Hungary returned Oschadbank's two armored collection vehicles on 12 March. Both came back damaged, the state bank says.
Legal representatives recorded all malfunctions on-site; a full damage assessment will follow once the vehicles reach Ukraine.
So Budapest released the cars. The $40 million, €35 million, and 9 kg of bank gold—funds belonging to Ukrainian citizens and businesses—were kept.
By returning the vehicles while keeping the cash, Hungary has implicitly acknowledged Oschadbank's ownership claim. Yet it has offered no legal basis for the seizure.
President Volodymyr Zelenskyy characterized Hungary's conduct as "banditry." The National Bank of Ukraine went further, calling it "international blackmail."
Oschadbank will pursue recovery through legal channels. It has also commissioned an independent international audit of all contractual relations.
"We will not return the money to them." —Hungarian Construction and Transport Minister János Lázár, cited by European Pravda
What Hungary seized on 5 March
On 5 March, Hungary's National Tax and Customs Administration (NAV) stopped two Oschadbank armored vehicles. The convoy was carrying funds from Raiffeisen Bank International AG to the Ukrainian state bank.
NAV also detained the seven-person collection team alongside the cargo—staff with between 3 and 21 years of experience at the bank. Ukraine secured the collectors' release by 6 March. The valuables did not follow.
Oschadbank maintains the transport carried a valid Ukrainian state license and complied fully with European customs procedures.
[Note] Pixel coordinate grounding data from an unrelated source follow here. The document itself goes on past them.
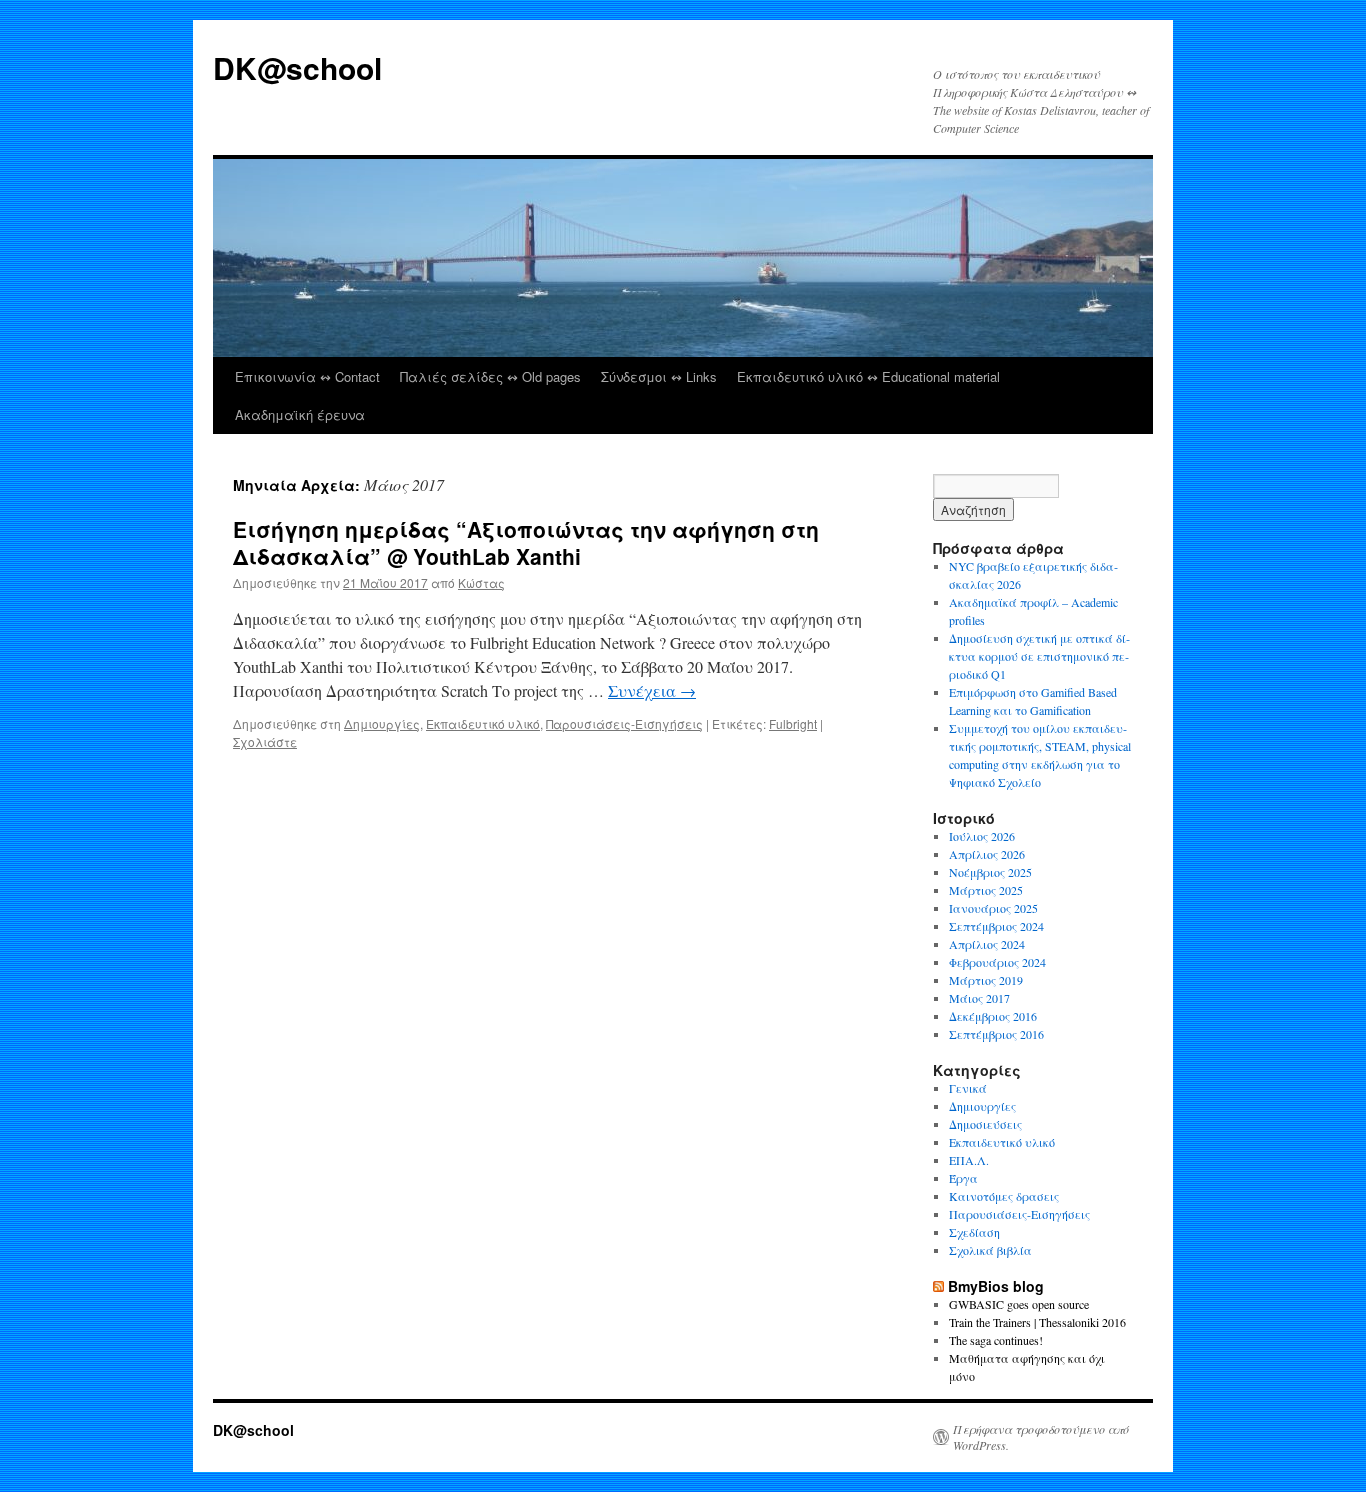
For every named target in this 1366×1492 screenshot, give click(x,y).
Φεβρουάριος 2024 (997, 962)
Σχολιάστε (265, 741)
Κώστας (481, 582)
Raiffeisen Bank confirmed it provides officials with extensive information about its cash-management operations.
Hungarian authorities hospitalized one collector after interrogation. He had received no medical assistance until he lost consciousness.
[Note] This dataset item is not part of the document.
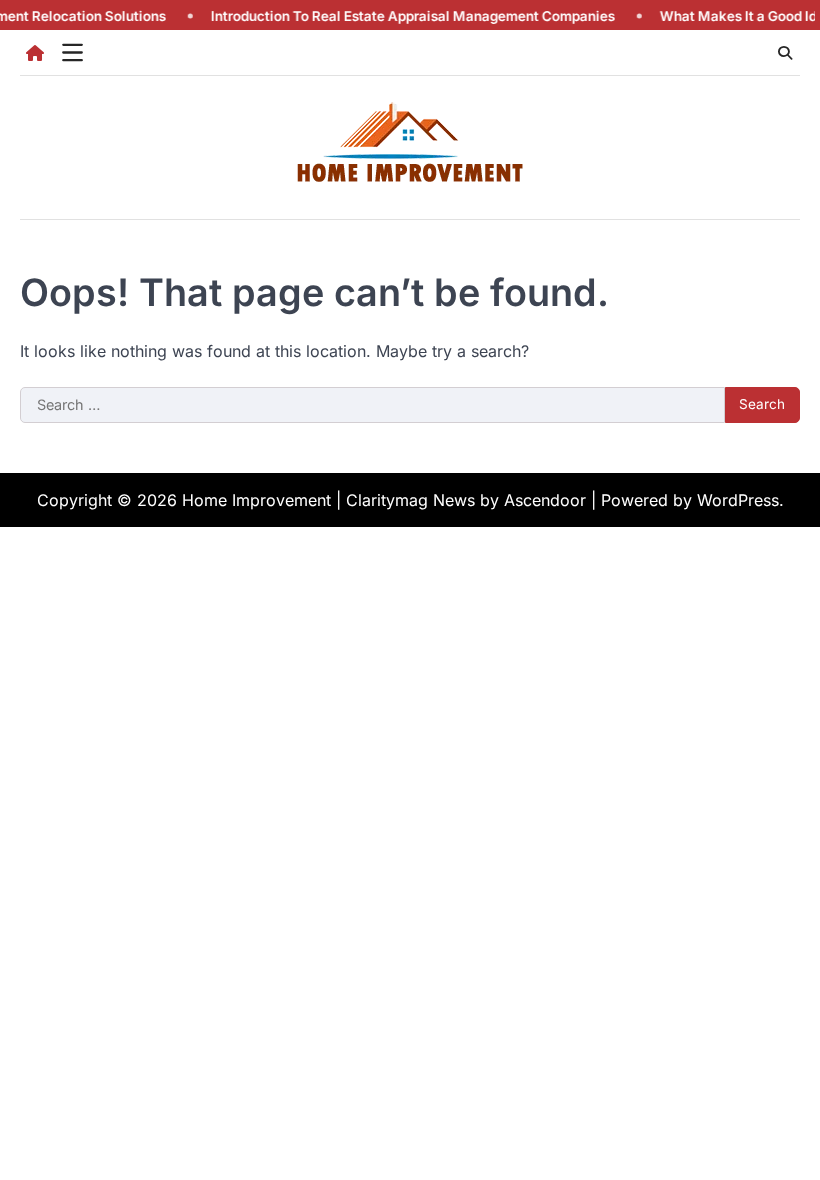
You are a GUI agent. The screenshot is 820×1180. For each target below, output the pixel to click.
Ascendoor (545, 500)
Hungary and Ukraine: a deepening rift
The Oschadbank seizure did not emerge from a vacuum. Hungary's Construction and Transport Minister Lázár confirmed the operation was deliberate. He linked it to the Druzhba pipeline dispute: Russia bombed it in January, Ukraine suspended transit, and Budapest wants it restored.
Orbán blamed Kyiv and deployed troops to the Ukrainian border in response.
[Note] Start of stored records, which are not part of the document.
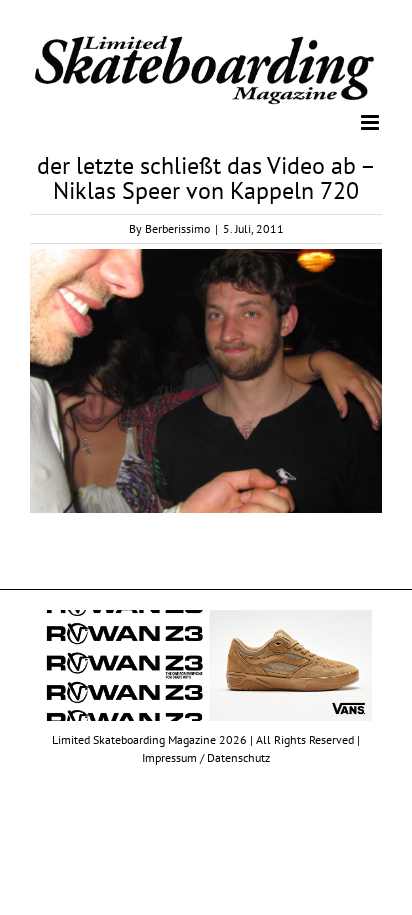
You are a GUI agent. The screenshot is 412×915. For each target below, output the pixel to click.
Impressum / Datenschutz (206, 755)
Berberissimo (177, 227)
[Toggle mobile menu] (371, 121)
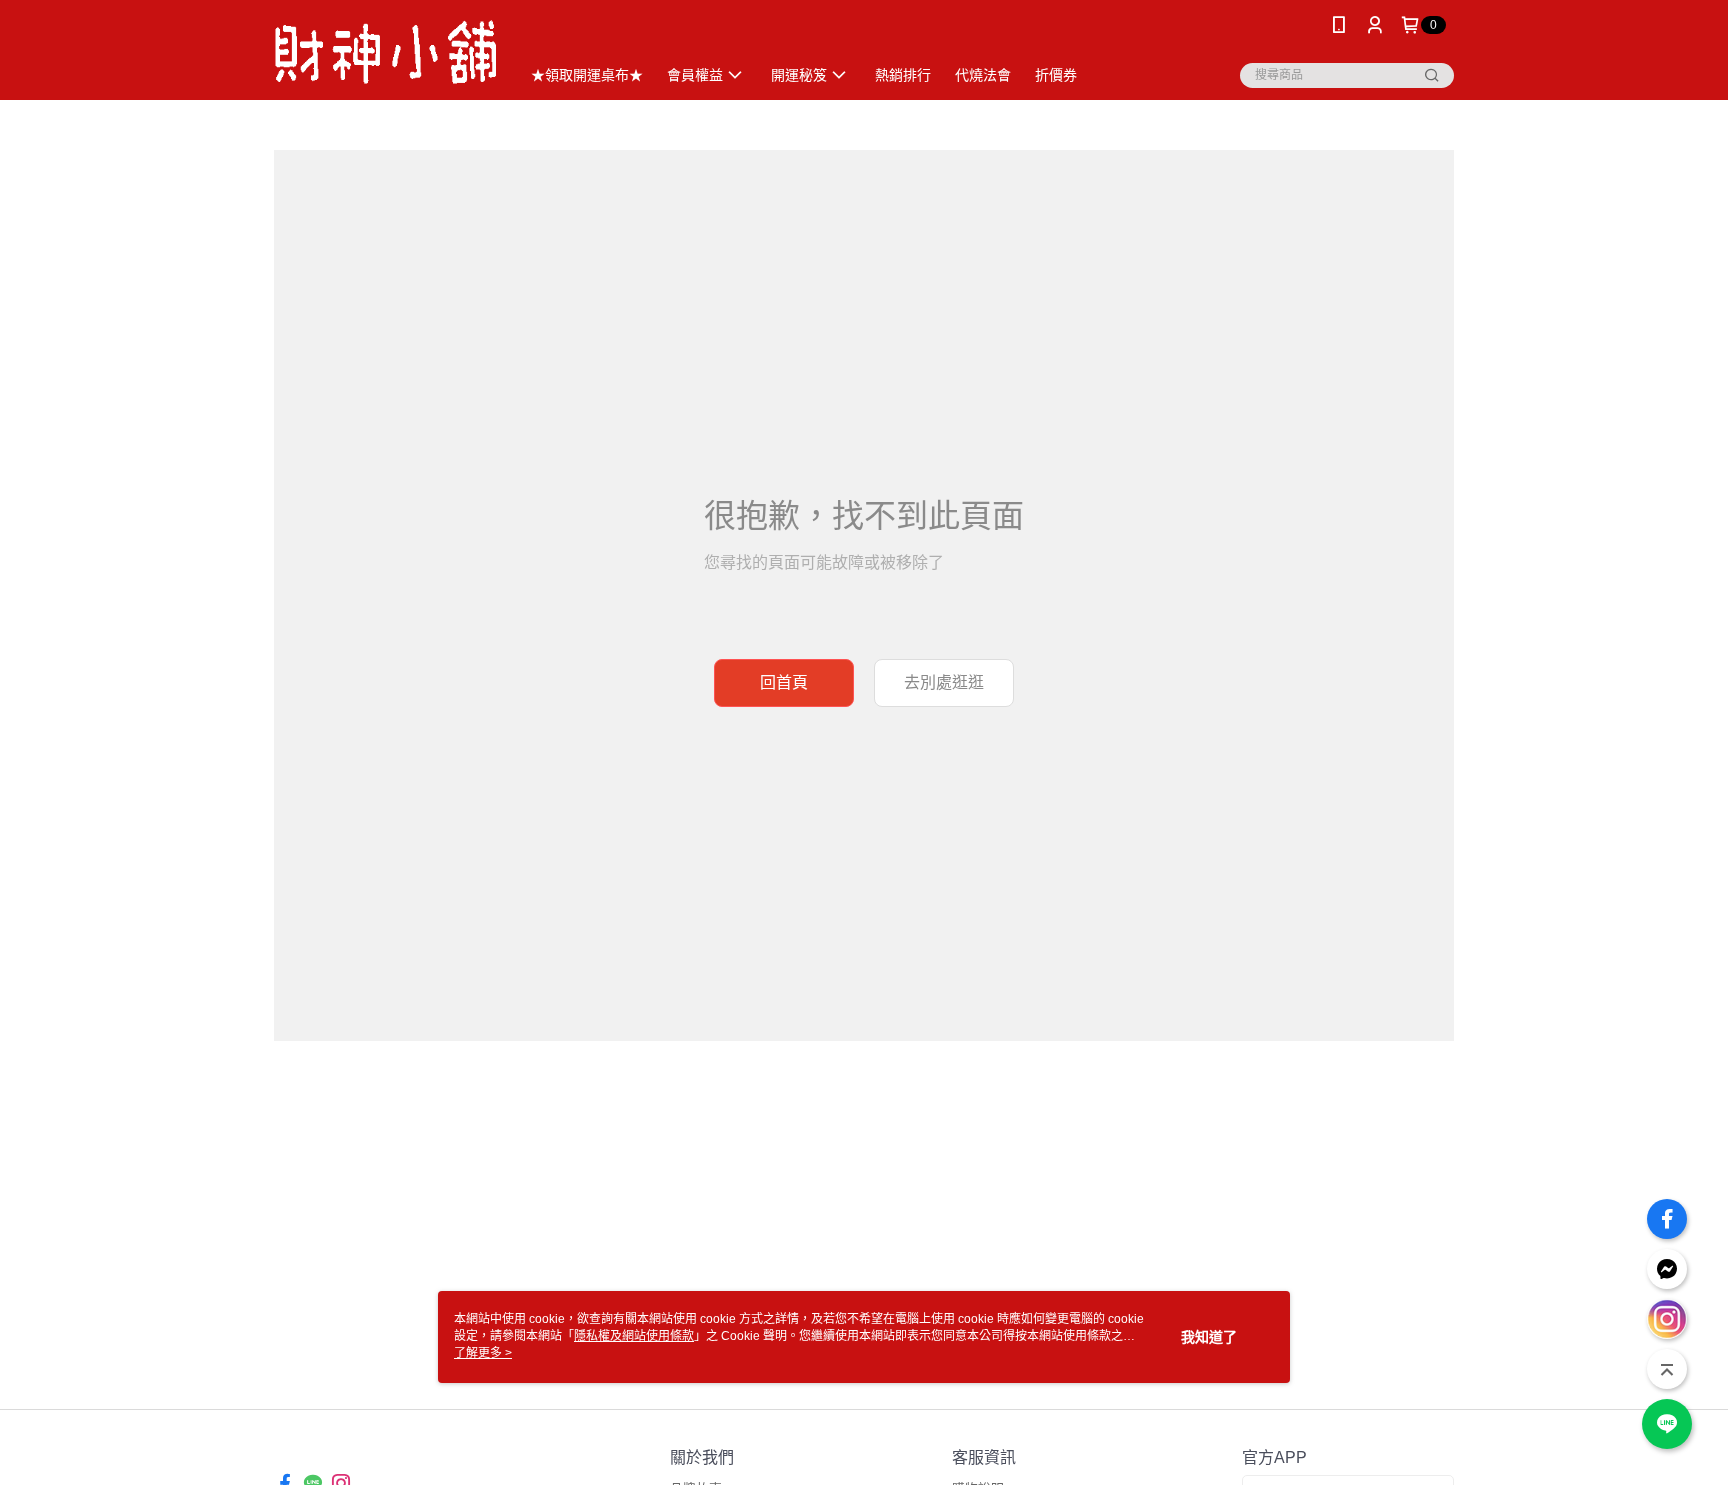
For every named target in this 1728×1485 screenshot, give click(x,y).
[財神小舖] (385, 52)
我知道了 (1209, 1337)
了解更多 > (483, 1353)
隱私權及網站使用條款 (634, 1336)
Yet the provocations have a longer history. For eight years, Budapest has used a cycle of manufactured crises in Zakarpattia to trigger every major veto on EU support for Ukraine.
Péter Magyar's TISZA party now leads Orbán's Fidesz 55–35 in polling. Meanwhile, Russian military intelligence has reportedly arrived in Budapest ahead of the 12 April elections. Each new confrontation with Kyiv does double duty: leverage abroad, votes at home.